1. Read all the spreadsheet(s) sitting in one folder, and read all the sheets in the spreadsheet.
2. Filter the sheets to be processed.
3. Add constants
4. Concatenate Fields
5. Sorting the rows
6. Denormalizing the rows
7. Concatenating the final SQL
8. Outputting to a text file

Here is a picture of the transformation

Reading all the spreadsheets in the folder

The first step is to read all the spreadsheets in a folder, as well as all sheets in each spreadsheet file. Since this step is an important and big enough step, I have posted it as a separate post on my blog.

Filter the sheets to be processed by the transformation

Since I may have multiple sheets in each spreadsheet, and only some may be relevant in the model, I added a step to Filter Rows. Filter Rows is available under the Flow group of transformers on the Design tab.

Click on Edit Step to configure this step. As you can see, I have added two filters to only allow sheets in each file that either end with _D or _F.

Adding some constants

Next step was to add some constants that I need at multiple places in the transformation to fully form the SQL. The Add Constants step can be found under the "Transform" group of steps under the Design tab.

The constants I added were the following:

#	Constant Name	Value
1.	TableColumnKey	TabColKey
2.	OpenParanthesis	(
3.	ClosedParanthesis	)
4.	CreateTable	CREATE TABLE
5.	Semicolon	;
6.	Space

Click Ok to continue. Next step is to concatenate fields to form column definitions.

Concatenating Fields to form Column Definitions

I used the "Concat Fields" step under the Transform group of steps on the Design tab as shown below.

After dragging and connecting it to the previous step, right click and select Edit Step. Enter the following details on the dialog box

1. TargetFieldName: TableColumnDefinition
2. Separator: or blank

Here are the input columns I concatenated, in the following order.

1. AttributeName
2. Space
3. DataType
4. OpenParanthesis
5. DataWidth
6. ClosedParanthesis

This will create a column called TableColumnDefinition concatenating all the above fields in listed order.

Next we need to prepare to flatten the rows. Prior to feeding the rows into the Denormalizer, we need to sort these.

Sorting the definitions by Table name

The Sort Rows step is also present under the Transform group of steps. Drag and connect it to the previous step.

Right click and Edit step to make the following entries. The fields need to be in the order listed below.

1. TableName
2. ID

This will sort the input rows accordingly. Click Ok to continue.

Denormalizing the rows.

This is the most important step in this entire transformation. Drag and connect the Row Denormalizer step present under Transform steps, to the previous steps.

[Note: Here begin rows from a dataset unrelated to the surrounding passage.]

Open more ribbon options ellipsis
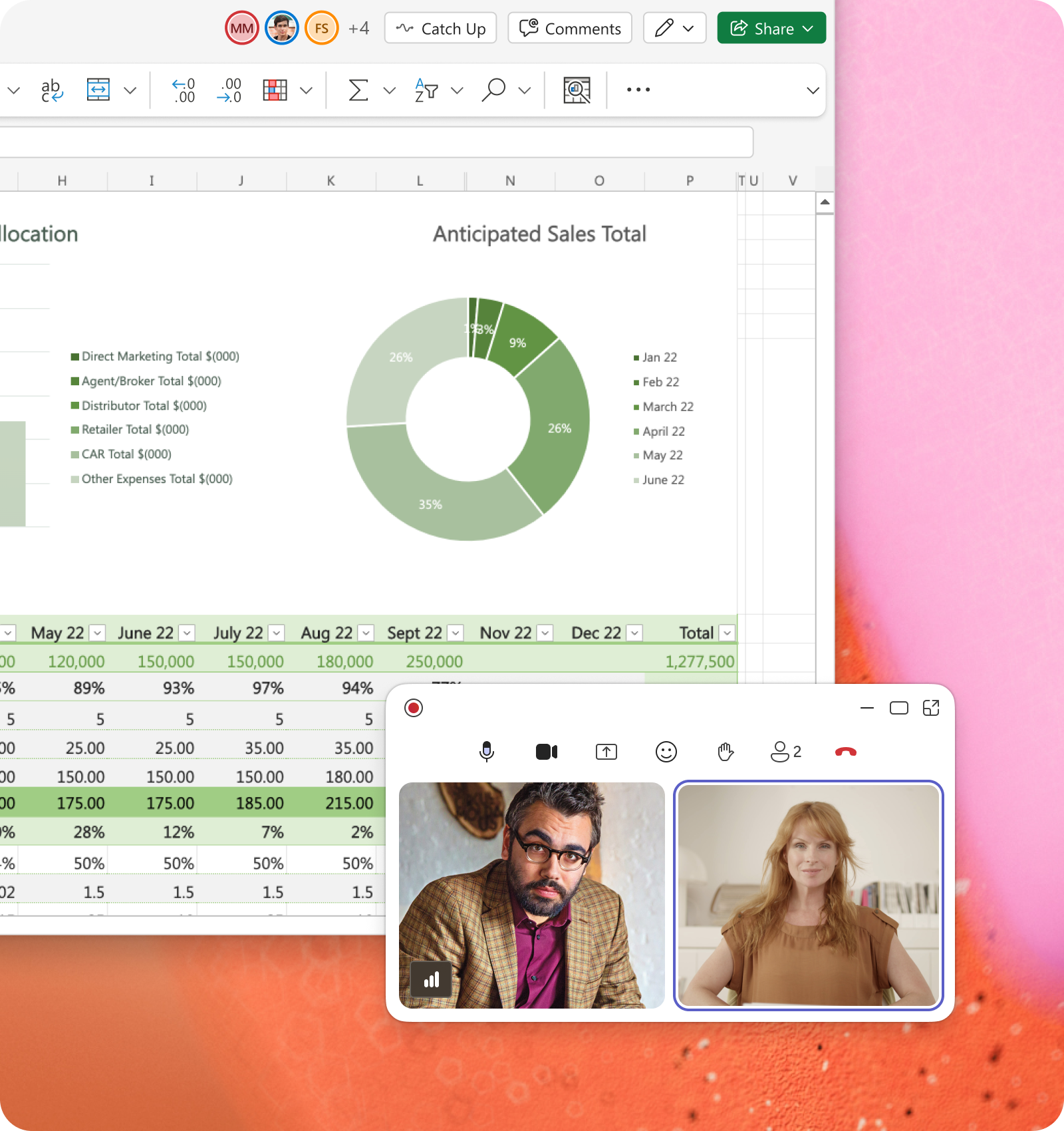 click(638, 90)
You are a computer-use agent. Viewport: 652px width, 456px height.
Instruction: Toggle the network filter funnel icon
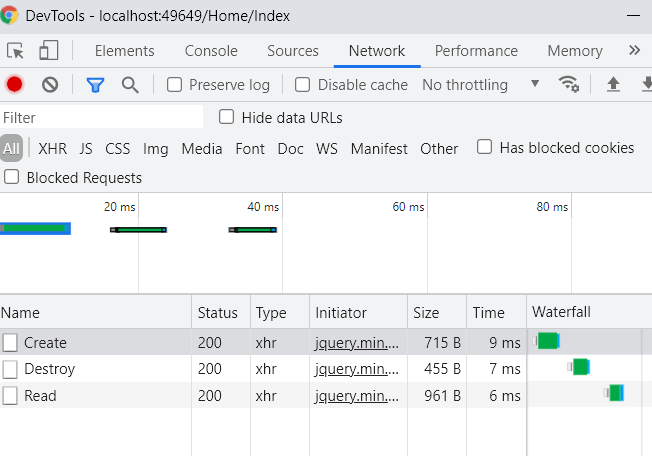[95, 85]
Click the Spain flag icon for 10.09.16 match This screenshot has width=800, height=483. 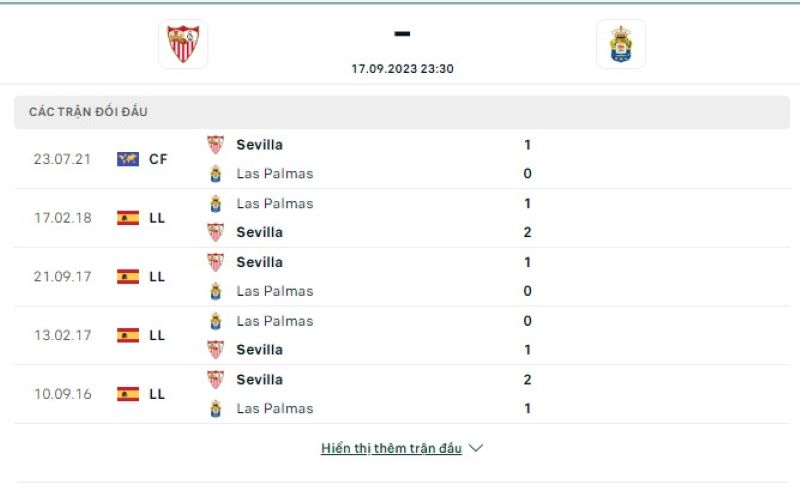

Right-Click and select Edit Step to continue.

On this dialog box, we will enter the following details

1. The Key Field: TableColumnKey (This is the constant we introduced in previous steps and is same for all input rows)

2. GroupField: TableName (We want to select all rows having the same TableName to be merged into a single row)

3. Target Fields: (We will enter only one target field with the following values)

a. TargetFieldName: AllColumns (Each output row will now have this additional column)

b. ValueFieldName: TableColumnDefinition (This is the concatenated column we created in a previous step)

c. Length: 5000 (We need space for long table statements)

d. Aggregation: Concatenate strings separated by , (This will take individual column definitions for a given table name, and concatenate them with comma separations, creating a list of column definitions)

Click Ok to continue.

Constructing the Full SQL

The last step before writing to file is to construct the full SQL. We will concatenate the following with a space between them. Enter the following details

1. TargetFieldName: FullSQL

2. Length of Target Field: 5000

3. Separator: " " (Single Space)

4. Fields:

a. CreateTable

b. TableName

c. OpenParanthesis

d. AllColumns

e. ClosedParanthesis

f. SemiColon

Writing to file

Last step in this transformation is writing to file. Drag and connect a Text File Output step from the Output group of steps.

Enter the following

1. Name of file: Your choice
2. Extension: sql

On the Content tab, I made no changes.

Finally on the Fields tab, we only need one output column with following details

1. Name: FullSQL
2. Length: 5000

That's it. Save the tranformation and execute.

About this post

This post, outlines the steps needed to read all Excel spreadsheets in a folder using Pentaho Data Integration. This post was part of a larger transformation that I was building, but this one step is large enough and important enough to warrant its own post.

Let's get started...

Reading all the spreadsheets in the folder

The first step is to read all the spreadsheets in a folder is to use a Microsoft Excel Input Transformer from the Input Group on the Design tab on the left, by dragging it on the main page.

By right-clicking on the newly added transformer (Edit step), we need to set the following in the dialog box that pops up.

1. Navigate to "Files" tab.

On this dialog box, I left the spreadsheet engine as Excel 97-2003 (JXL).

2. File or Directory: Enter the name of the folder in which the Excel files reside by clicking on Browse.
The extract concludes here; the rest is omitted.